Instrumental Variables Regression (2SLS)
2SLS IV regressions by group with weights, clustering, and HDFE
Important
Run gtools, upgrade
to update gtools
to the latest stable version.
Warning
givregress
is in beta and meant for testing; use in production NOT recommended. (To enable beta features, define global GTOOLS_BETA = 1
.)
givregress
computes fast IV regression coefficients and standard
errors by group. Its basic functionality is similar to that of the
user-written rangestat (reg)
or regressby
, except that it computes
2SLS instead of OLS; in addition, givregress
allows weights,
clustering, and HDFE by group. This program is not intended as a
substitute for ivregress
, ivreghdfe
, or similar commands. Support
for some estimation operations are planned; however, givregress
does
not compute any significance tests and no post-estimation commands are
available.
Syntax
givregress depvar (endogenous = instruments) [exogenous] /// [if] [in] [weight] [, by() absorb() options]
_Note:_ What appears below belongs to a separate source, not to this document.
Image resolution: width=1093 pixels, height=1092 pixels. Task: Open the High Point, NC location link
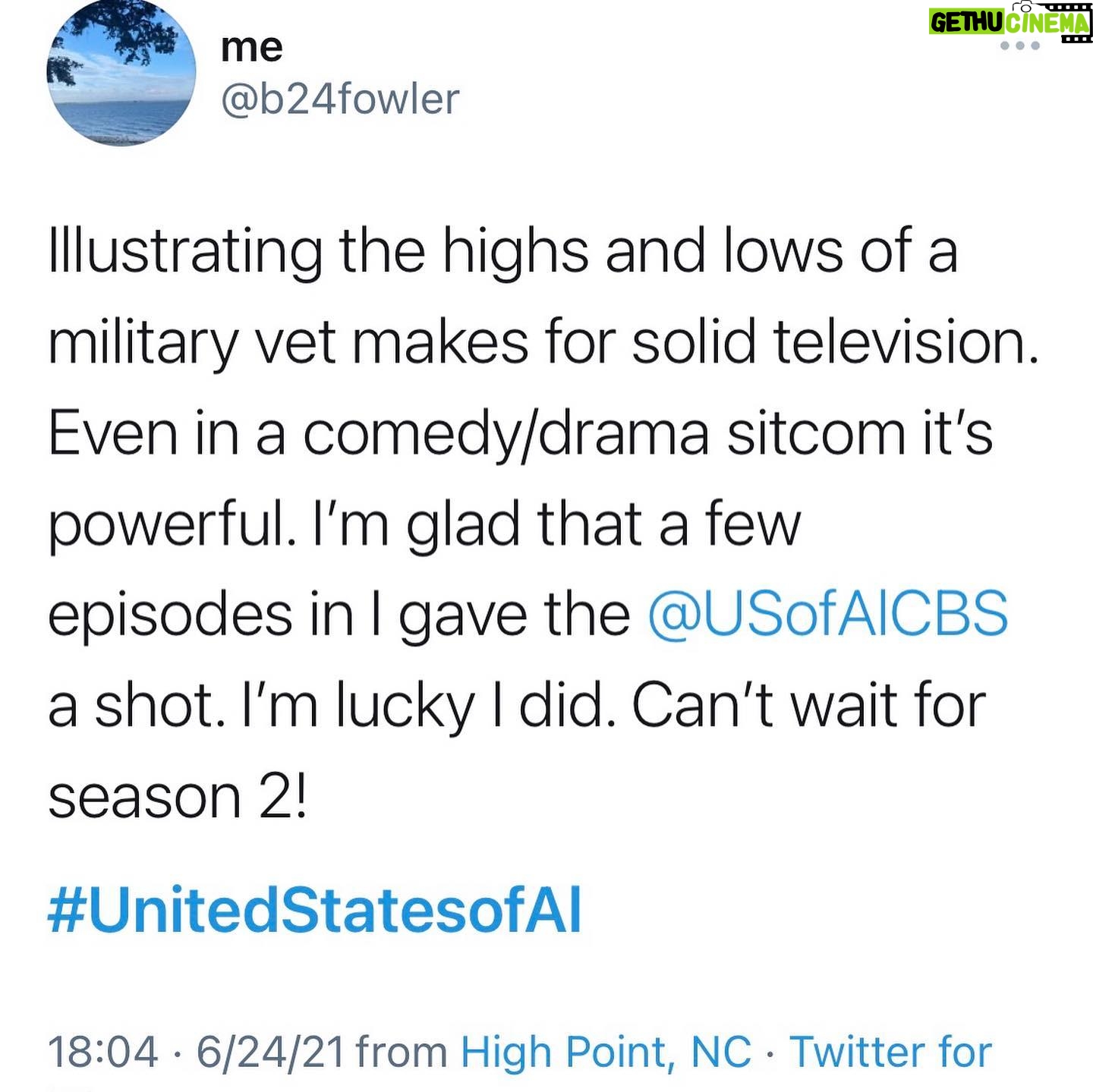(x=606, y=1052)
By default, results are saved into a mata class object named
GtoolsIV
. Run mata GtoolsIV.desc()
for details; the name
and contents can be modified via mata()
. The results can also be
saved into variables via gen()
or prefix()
(either can be combined
with mata()
, but not each other).
Note that extended varlist syntax is not supported. Further,
fweights
behave differently than other weighting schemes; that
is, this assumes that the weight referes to the number of available
observations.
Options
Save Results
-
mata(name, [nob nose])
Specify name of output mata object and whether to saveb
andse
-
gen(...)
Specify any ofb(varlist)
,se(varlist)
, andhdfe(varlist)
. One per covariate is required (hdfe()
also requires one for the dependent variable). -
prefix(...)
Specify any ofb(str)
,se(str)
, andhdfe(str)
. A single prefix is allowed. -
replace
Allow replacing existing variables.
Options
by(varlist)
Group statistics by variable.robust
Robust SE.cluster(varlist)
One-way or nested cluster SE.absorb(varlist)
Multi-way high-dimensional fixed effects.hdfetol(real)
Tolerance level for HDFE algoritm (default 1e-8).algorithm(str)
Algorithm used to absorb HDFE: CG (conjugate gradient; default) MAP (alternating projections), SQUAREM (squared extrapolation), IT (Irons and Tuck).maxiter(int)
Maximum number of algorithm iterations (default 100,000). Pass.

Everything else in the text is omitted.